The open lawns are just as they'd dreamed, and even the adults are roped in for street croquet and cricket parties (whites, cucumber sandwiches, of course). Around the back there are raised vegetable beds (they did keep chickens for a while) and a covered carport for bikes and games on a rainy day. The family still visit Ambury, ride their bikes around the foreshore, and love being exactly at the halfway point between the beach and Mangere mountain. The neighbourhood turned out better than they'd imagined.
The couple designed the cool plywood kitchen, complete with island bench, with joiners from The Kitchen Place, lugging home slim stainless steel handles from Ikea in Australia. They inserted an opening sky light to bring light into the dining room, and upgraded the bathroom with more clever plywood.

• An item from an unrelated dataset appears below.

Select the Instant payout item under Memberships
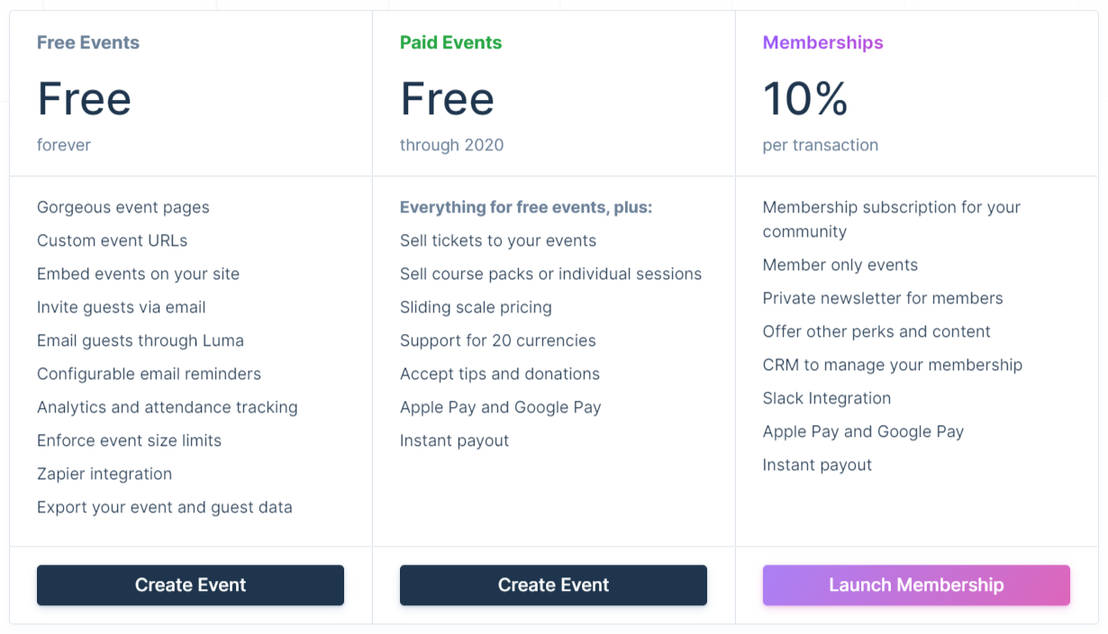 point(817,464)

The old-school laundry is a treat -- Angela got the mud-room benches and hooks to take all the boys' boots and school bags, Andrew a cute peg-board tool bench. They extended their plywood theme to a feature wall in one of the boys' bedrooms, but left the original built-in joinery and storage.
Their next project was to be knocking through to create a master en suite, but that can be the next owners' project as the family are selling to head off on new adventures. After they have backpacked around India and Europe with the boys for a year they plan to settle in a country town. Their Kiwi idyll is perfect for another family -- with all the convenience of a job well done.